Jill Stein, presumptive Green Party Presidential candidate, released the following statement about the recent mass shooting in Orlando:

Martin Luther King Jr said that peace is not the lack of violence. It’s the presence of justice.

Orlando compels us to strive for a vision of justice in a country that respects diversity and allows people to exist freely in a safe and welcoming community – without prejudice against differences of race, religion, country of origin, sexual preference, gender identity or age. We must reject inflammatory attempts to scapegoat all Muslims for this tragedy. We must be free from fear in the streets, at work, in the ballot box, and on the dance floor – a freedom from fear that so many at that Orlando club were seeking on the dance floor that night. We should all stand in solidarity, love and support with members of the LGBTQ community.

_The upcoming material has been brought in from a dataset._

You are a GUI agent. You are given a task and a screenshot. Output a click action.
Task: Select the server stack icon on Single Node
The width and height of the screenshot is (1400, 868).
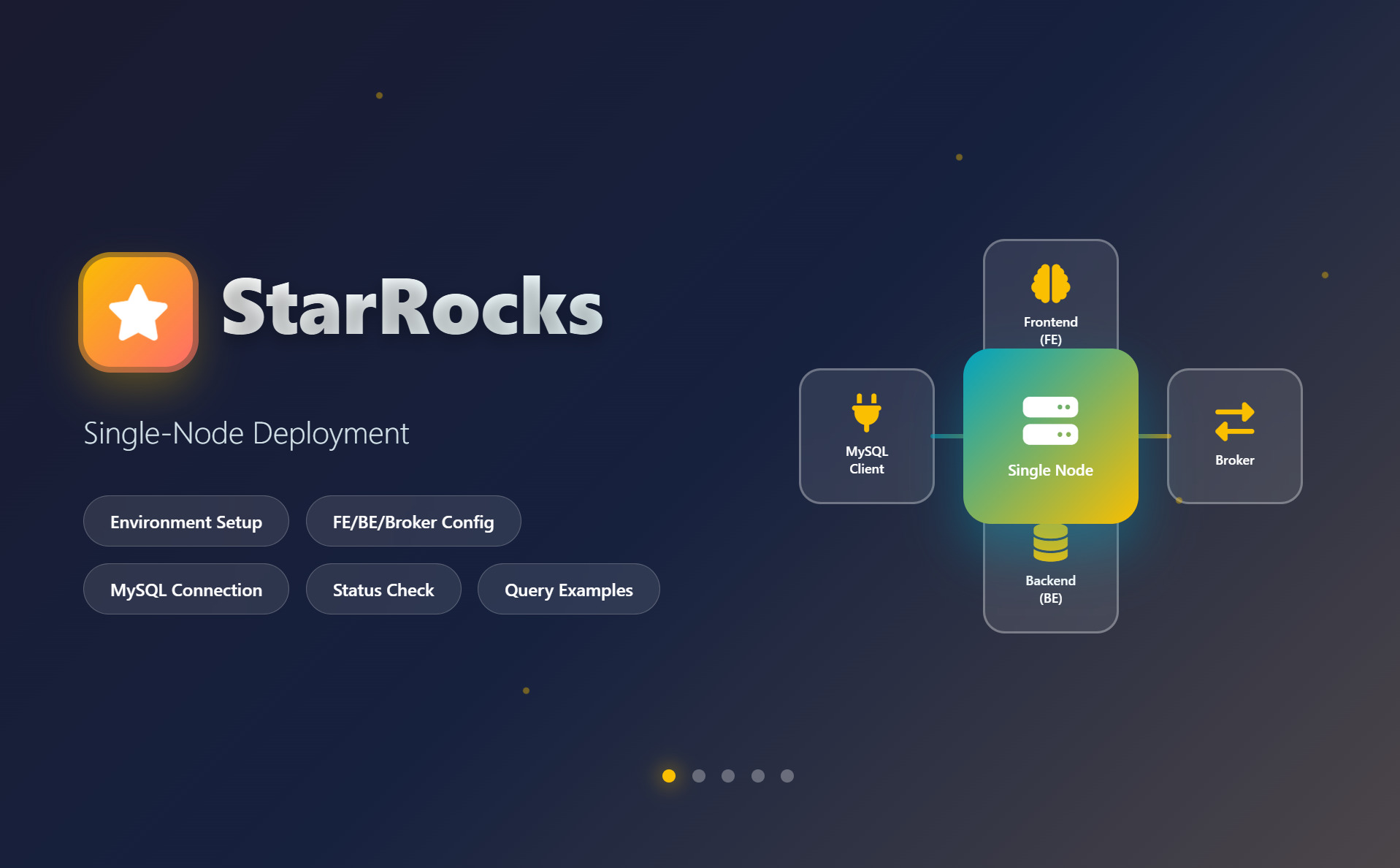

Orlando also compels us to come to terms with the epidemic of mass shootings that this barbaric event is the most recent and extreme example of. This conversation must not be silenced by a parallel and important discussion about ending terrorism. We must have both these conversations, and not allow one to dominate the other.

We cannot ignore what the Orlando shooting has in common with Newtown, Aurora, Virginia Tech, and the near miss of the would-be homophobic shooter in Los Angeles. We must address the culture of hate and violence, the scourge of homophobia, racism, anti-immigrant violence and domestic abuse, and the desperate mental health needs of growing numbers of Americans. And we must break the stranglehold of the NRA over Congress to provide critical protections for American safety, including an assault weapons ban and background checks.

To stop ISIS, we call for ending the US supply of weapons to terrorists and for a weapons embargo to the Middle East. We also call for freezing the bank accounts of US allies like Saudi Arabia that are continuing to fund terrorism.

Ironically, while the US and allies are fighting terrorism with one hand, with the other hand the US has been the driving force behind the rise of jihadi terrorism ever since it first emerged in Afghanistan in the 1970s. It’s time to end the catastrophic wars on terror that have cost $6 trillion since 2001, tens of thousands of US soldiers killed and maimed, and over a million people killed in Iraq alone. These wars have only produced worse terrorist threats, along with failed states and mass refugee migrations. It’s time to end this failed policy and begin a US foreign policy founded on human rights, international law and diplomacy.